I still have the playlist. Some Brian Eno. I like the albums he did with Harold Budd. Alva Noto, some of his darker tunes. A lot of minimalistic ambient things. Aphex Twin. This is when I was painting. But when I write, I might have something else, like songs no one would know outside of Sweden, to get in the mood of the culture. One of these songs is used in the first episode, though this is a coincidence, I had nothing to do with it.

It was much darker, what I was listening to. Everything was much darker. Nathaniel avoided going into the darker areas of the book. There’s more (David) Cronenberg in my book, stuff like tentacle monsters, which go well visually and technically with the setting in my book, but it’s hard to imagine it happening in the show now. But I would love to see it going that way in the second season.

Have you had any other brushes with film?

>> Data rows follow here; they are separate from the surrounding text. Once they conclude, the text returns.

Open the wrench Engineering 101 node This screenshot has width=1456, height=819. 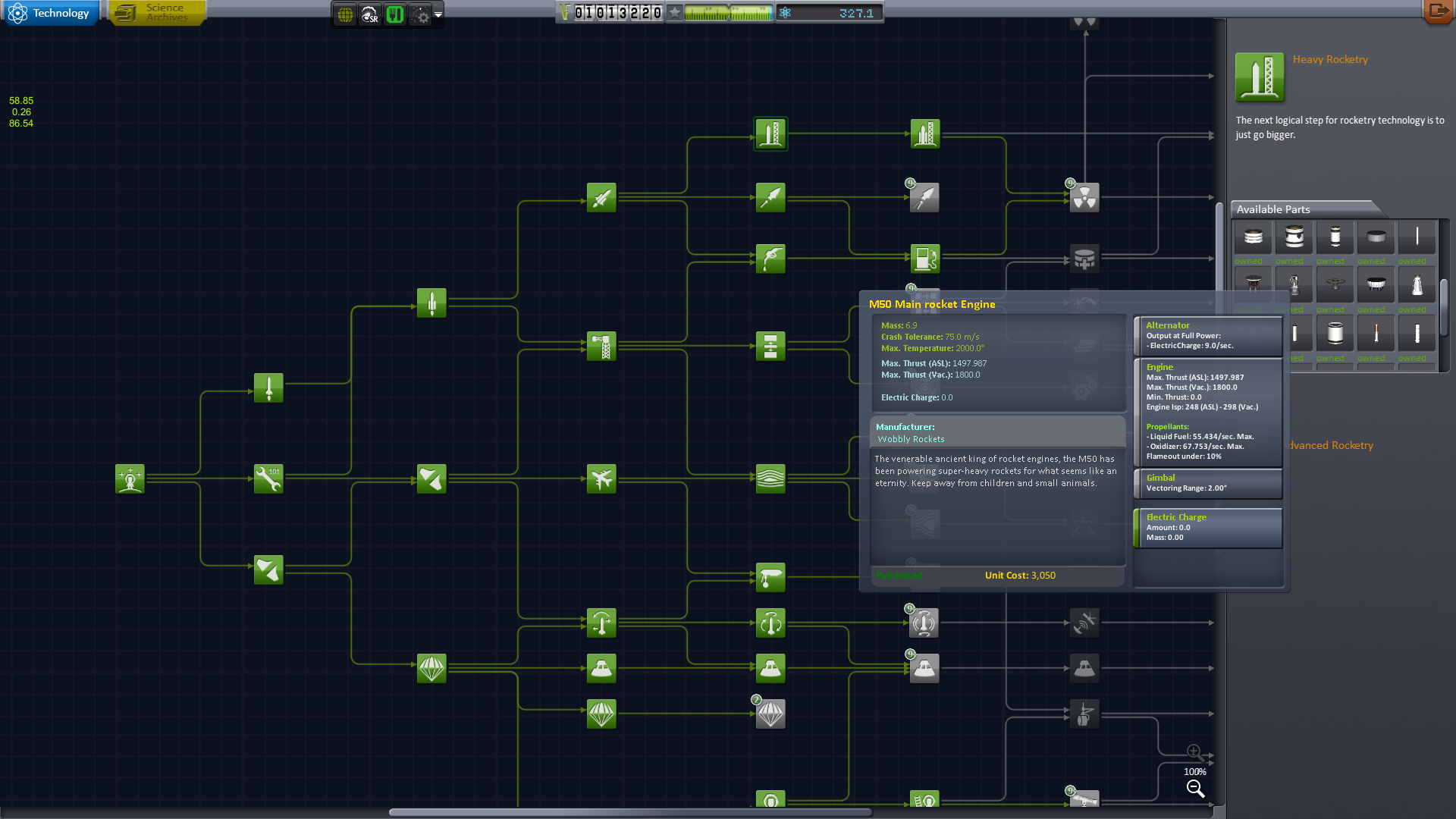point(268,479)
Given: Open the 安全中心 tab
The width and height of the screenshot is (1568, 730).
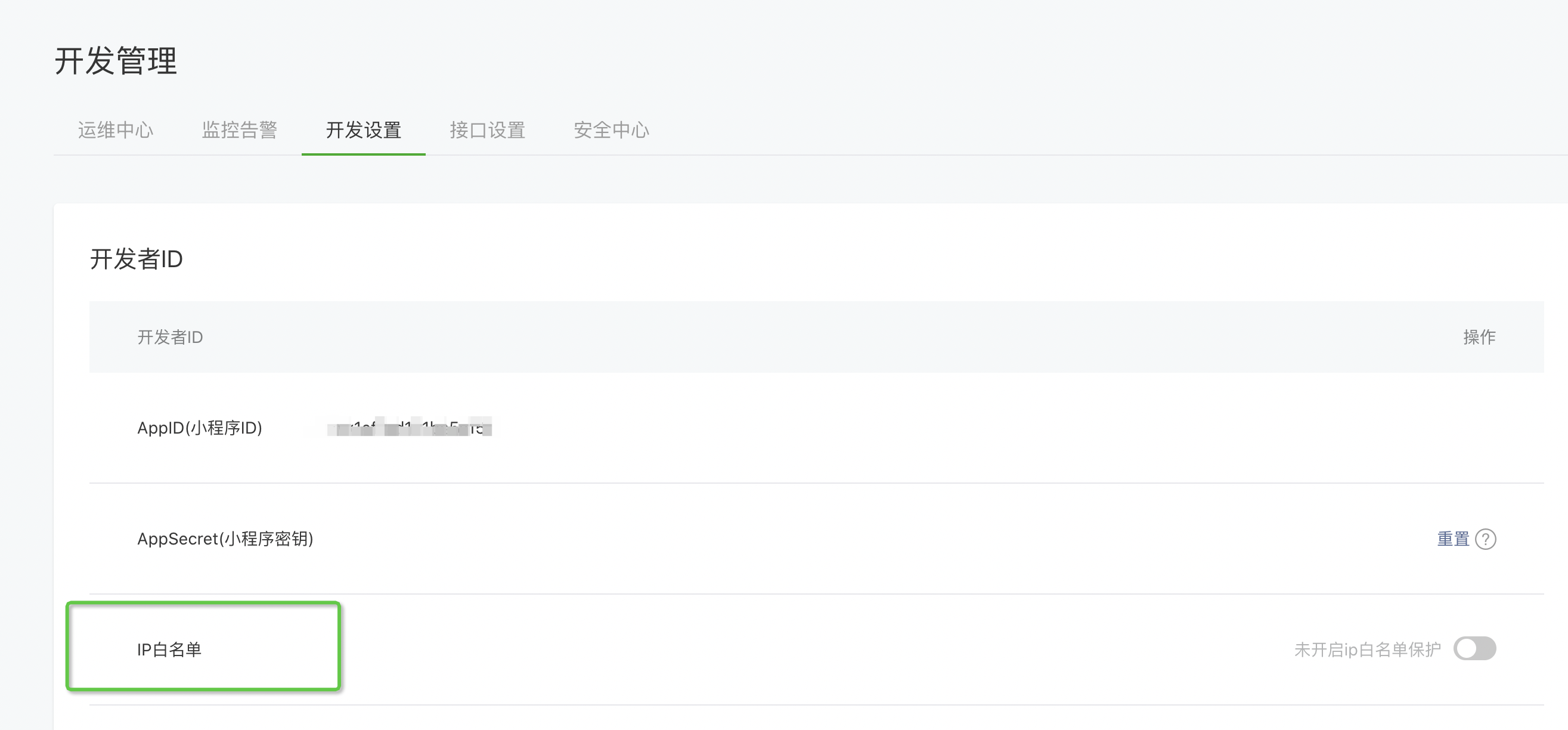Looking at the screenshot, I should (x=611, y=129).
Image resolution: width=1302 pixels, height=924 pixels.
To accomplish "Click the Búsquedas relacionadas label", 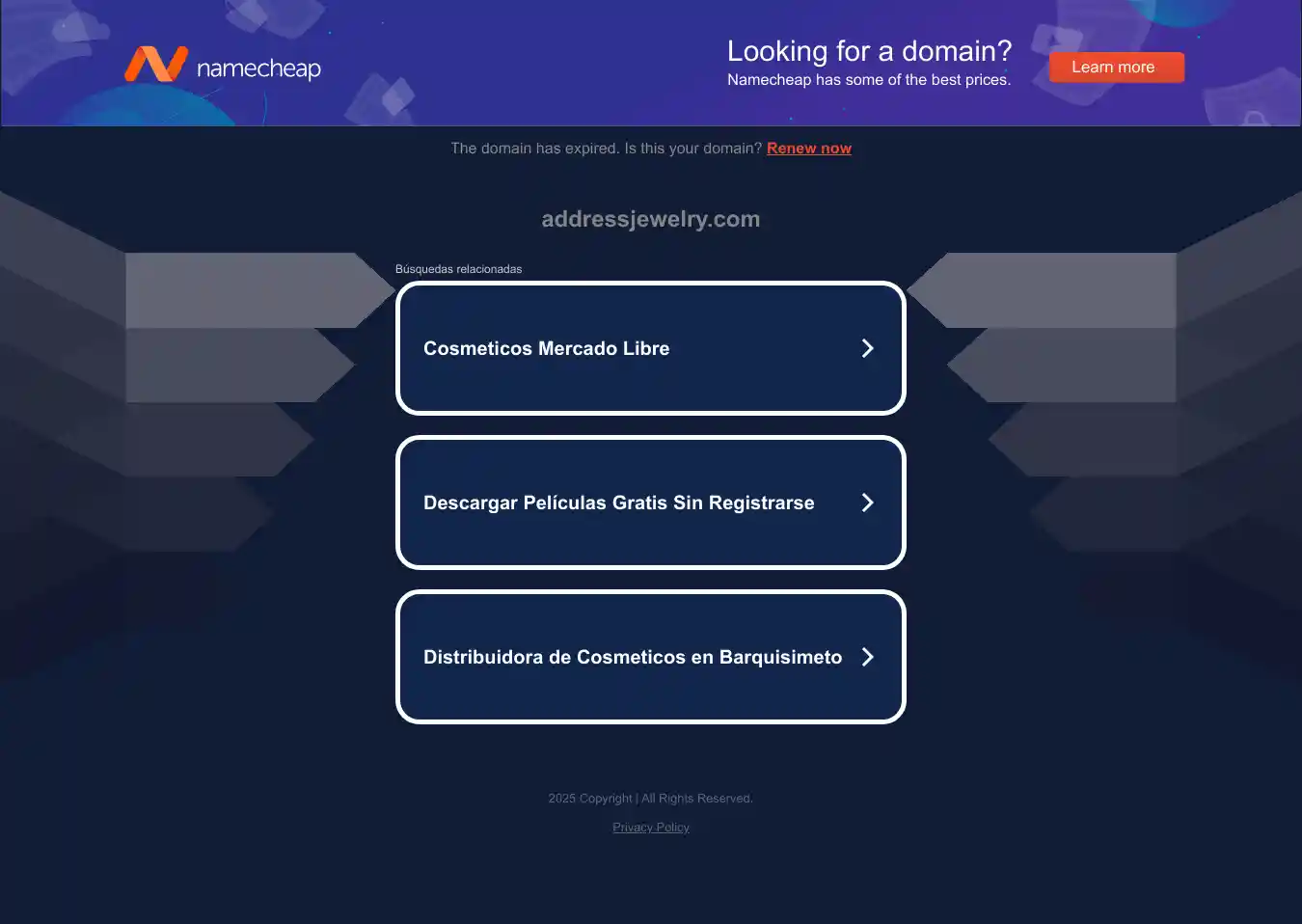I will tap(458, 269).
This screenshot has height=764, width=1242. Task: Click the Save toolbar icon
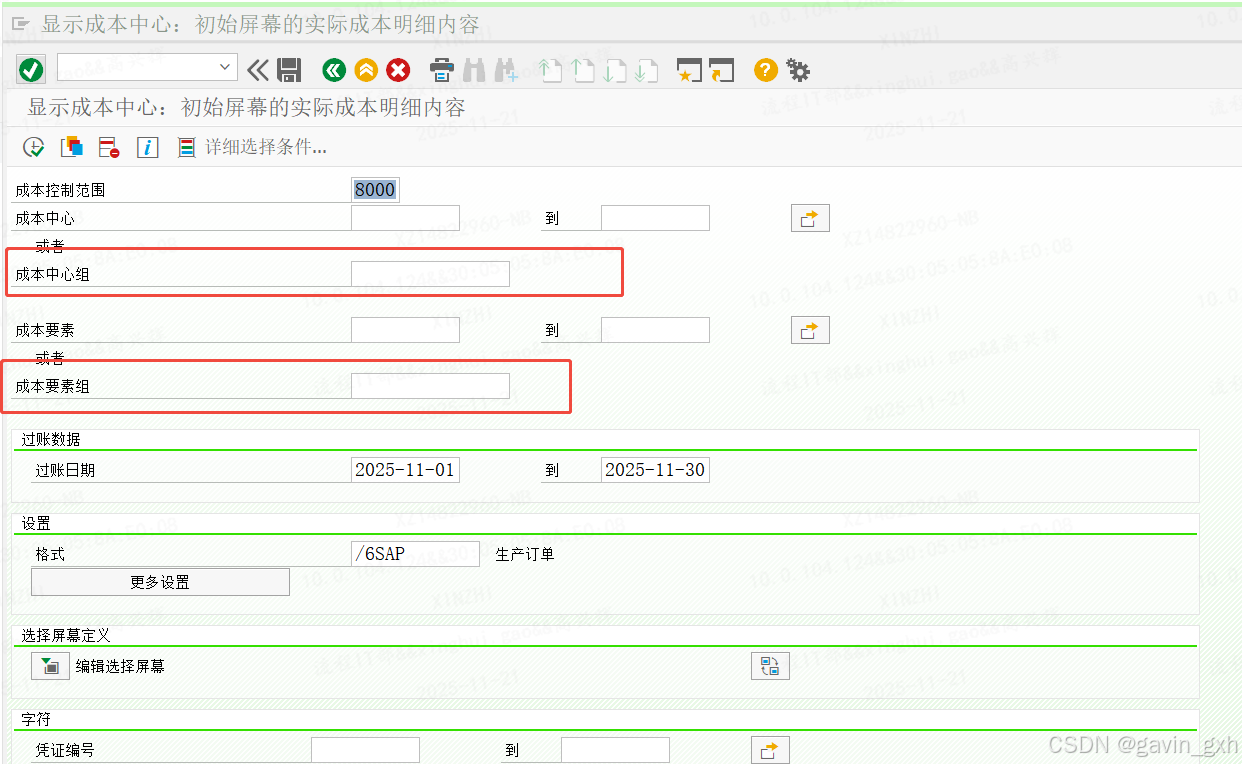(x=288, y=70)
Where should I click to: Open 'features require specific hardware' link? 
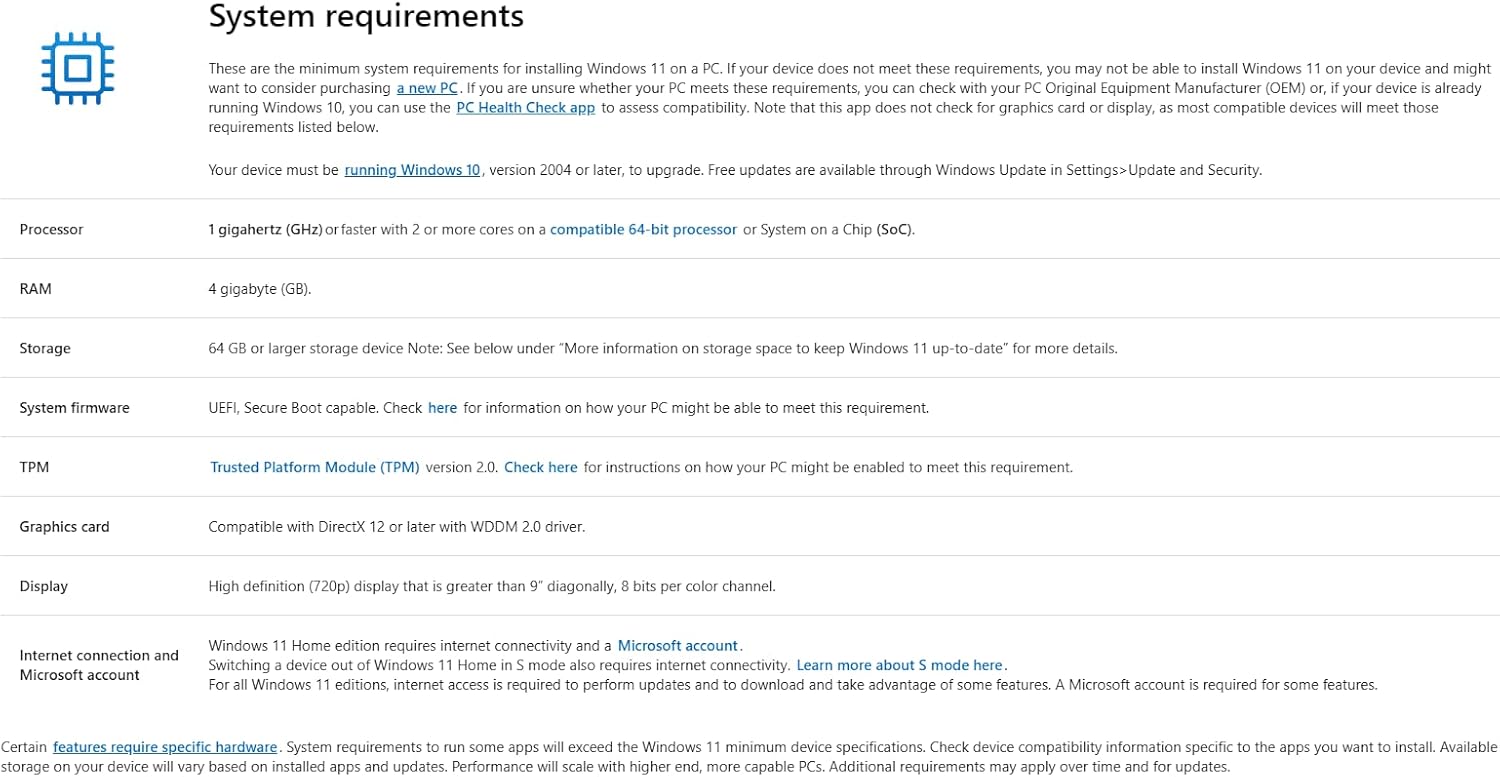pyautogui.click(x=165, y=747)
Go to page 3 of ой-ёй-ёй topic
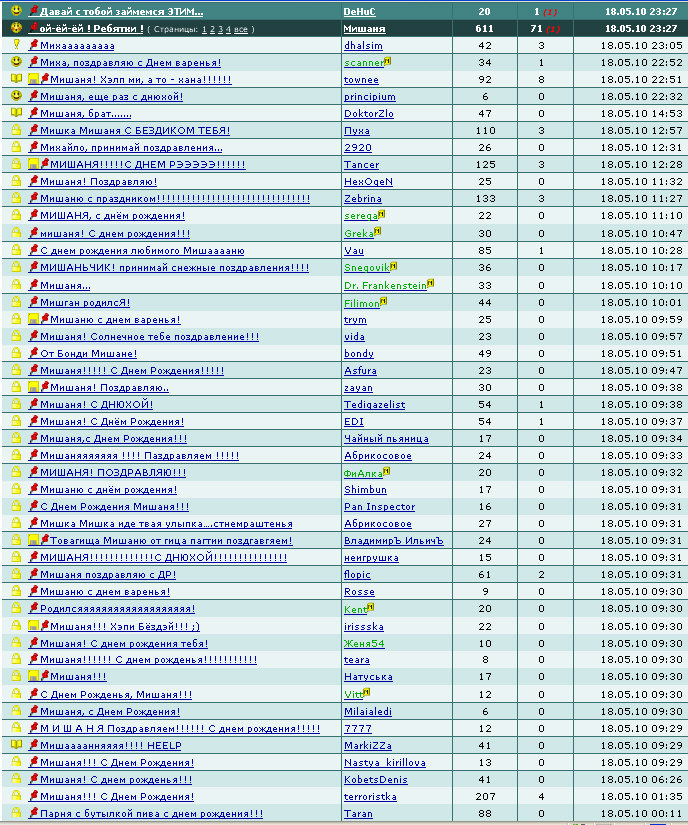688x825 pixels. point(220,29)
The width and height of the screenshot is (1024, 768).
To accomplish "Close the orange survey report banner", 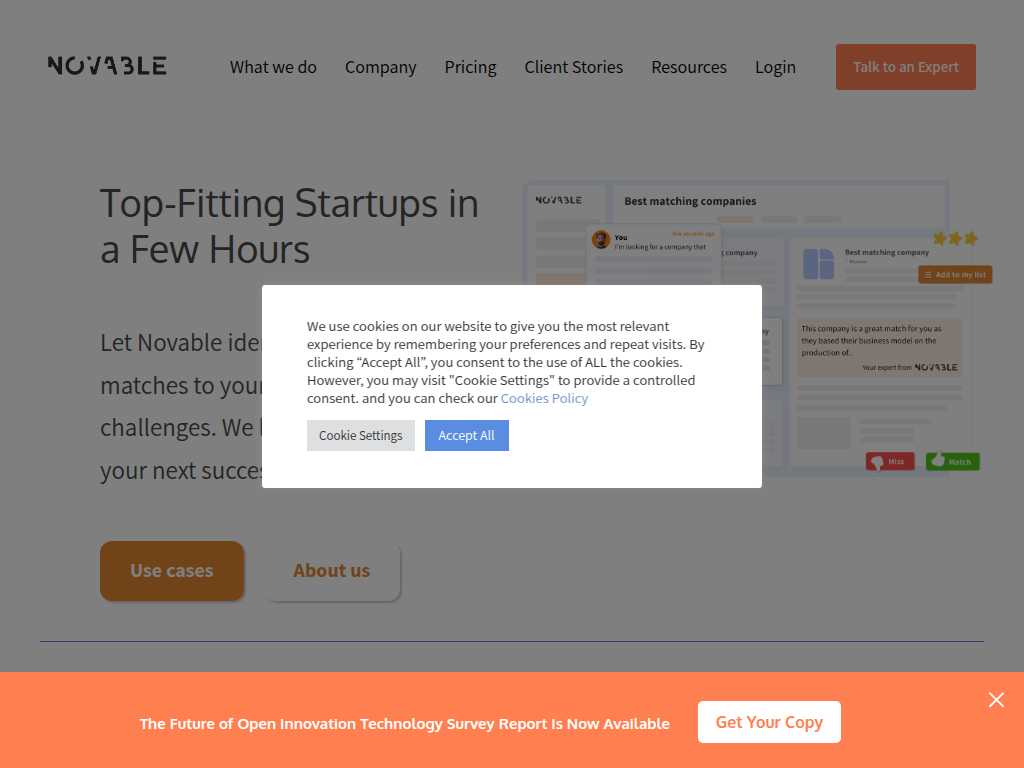I will pos(996,699).
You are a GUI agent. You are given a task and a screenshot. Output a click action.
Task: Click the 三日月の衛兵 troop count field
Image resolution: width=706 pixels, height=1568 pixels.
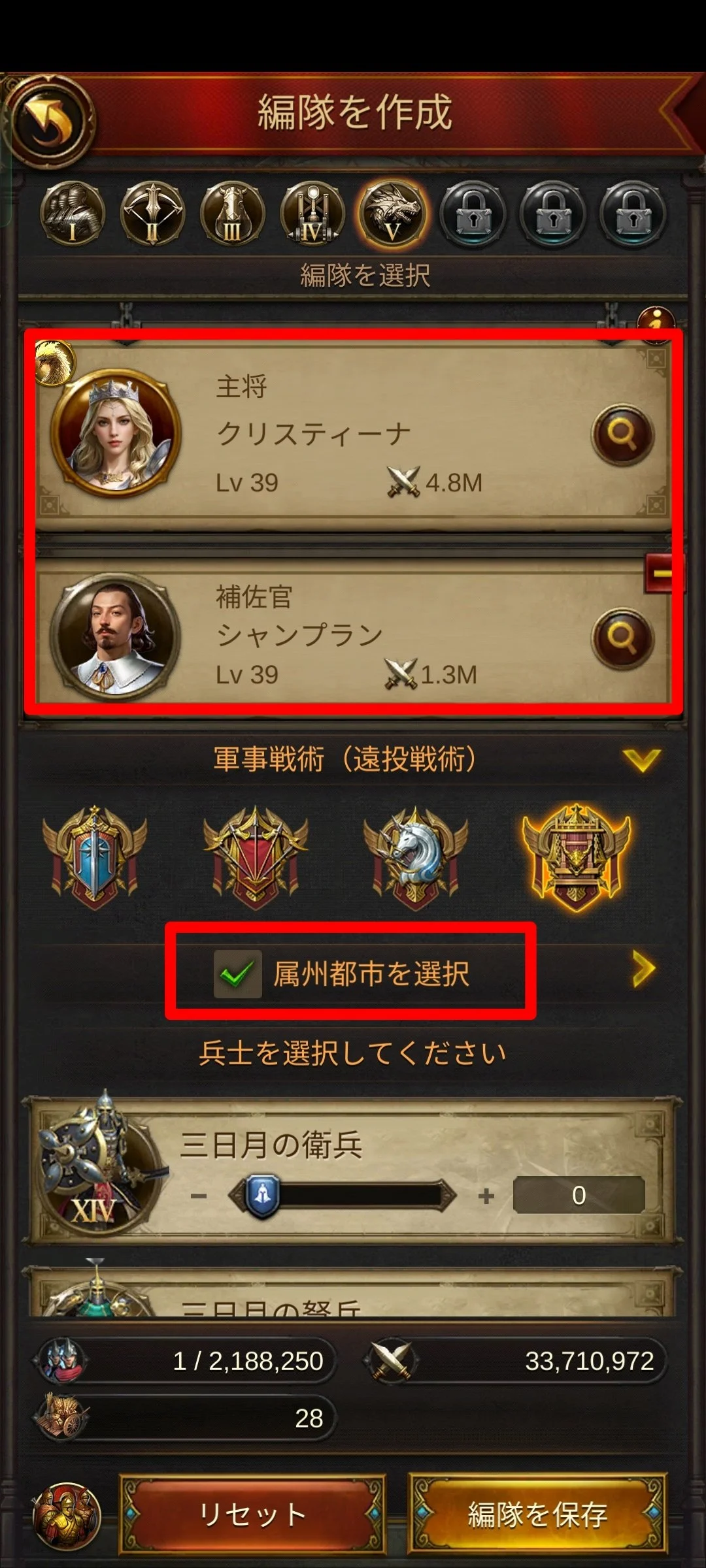point(579,1195)
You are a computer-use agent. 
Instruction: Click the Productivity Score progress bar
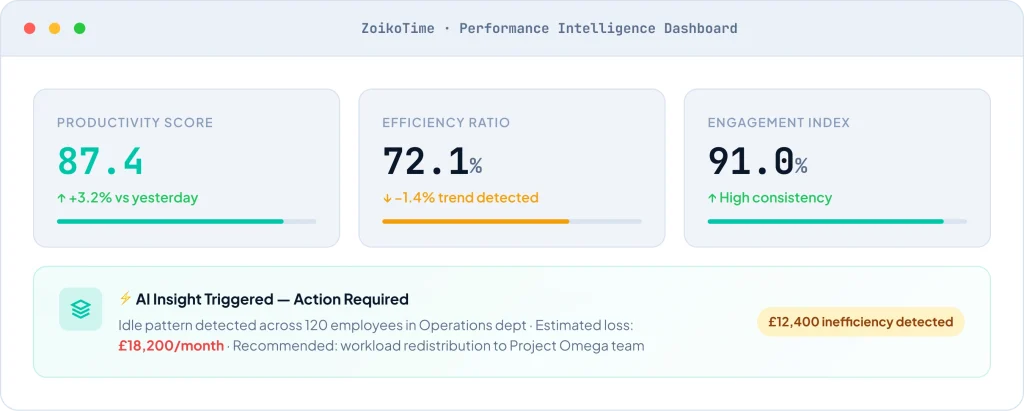[186, 221]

This is the only one. We are working on a feature film adaptation of my third book, The Electric State. It’s in development. I did paint background for an animation studio 10 years ago. And I did video games and stuff like that.

I have always been into films but never thought I would get the chance to make them. I am very eager to see what I can learn. To me, all my pictures are kind of moving, it’s just that I choose one frame.

You mentioned Cronenberg. Is he an influence?

The Electric State is very Cronenbergian. I think his work is always there in the back of my head. It’s horror but it has a mundane quality. Stephen King is also someone that fascinates me, horror with an everyday setting, things like The Mist and The Raft.